Guilty By Association

Happy to see these shoes again

I've been listening to the same music playlist while running, and the past two weeks I'm nagged by a need for variety. The memorized playlist is making time seem to slow down rather than go by quickly. I start my run with Florence and the Machine's "Dog Days Are Over." When Florence sings "Run fast for your mother, run fast for your father, run for your children, for yours sisters and your brothers," I usually kick into high gear, and do a jump, punching the sky, as I progress from my warm-up trot to a high paced gallop. 
Since feeling compelled to change up my running music, I didn't dig too deep for inspiration. I simply typed "Running Music" into iTunes, and selected playlists that were created by some person who lives in a cubicle at Apple headquarters. This introduced me to a lot of music I would not normally listen to, unless I decided to finally start waking up early for spinning class, or developed a panache for dancing at da' club.
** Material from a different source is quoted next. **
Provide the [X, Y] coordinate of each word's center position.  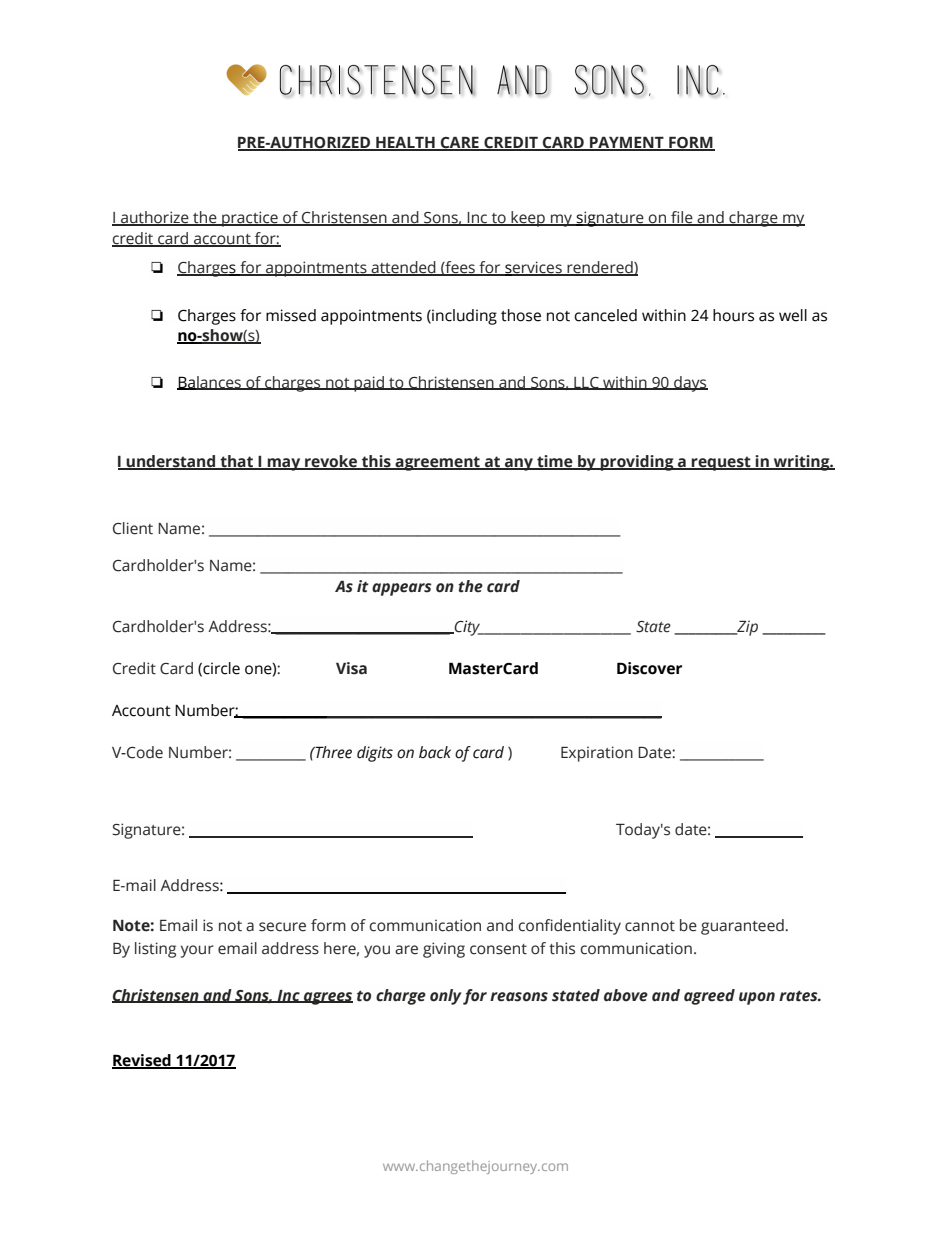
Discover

The music worked well enough because of fast hypnotic drum beats, however, after a while, it gets boring. The fun is in the unknown; what am I going to be exposed to today. For example, Maroon 5 is on an Apple created playlist. It was raining, so I had to go to the gym, and running on a treadmill, while staring at a wall for an hour, makes listening to the lyrics easy. So Adam Levine sang a song called "Sugar" which embarrassed me to red faced blushing that was camouflaged by my red faced sweating. First of all, I have never heard anyone call a pussy "Red Velvet" before, and I think even Bukowski would find Adam Levine yodeling about eating Red Velvet raunchy.
The Apple playlists were not proving to be a longterm solution. I decided to type a familiar artist into iTunes. It was Gaslight Anthem, a group I obsessed over for a couple years, and then abruptly stopped. 
Last June I was hitting the booze hard, and I'd listen to Gaslight on my computer, crying, dancing or secretly smoking out the bathroom window. It was a group I leaned heavily on while going through some emotional shit. Then one day, I chose to move on and stop wallowing, so I cut my ties with that sadness, and I rolled Gaslight into that time, leaving it with the buried baggage.
When I listened to their album yesterday, I remembered, "I fucking love The Gaslight Anthem!" And I didn't feel like shit, or return to my 13 month ago self. Gaslight was guilty by association. I'm happy I went back and excavated them from the severed tie because listening to Gaslight in good times, makes me love them even more.
I looked at other things I shun because of bad times association, and knew it was time to absolve them of their guilt. I pulled my hipster shoes out of the back of my closet, where I threw them after a volatile night out, and put them on my feet. Walking forward.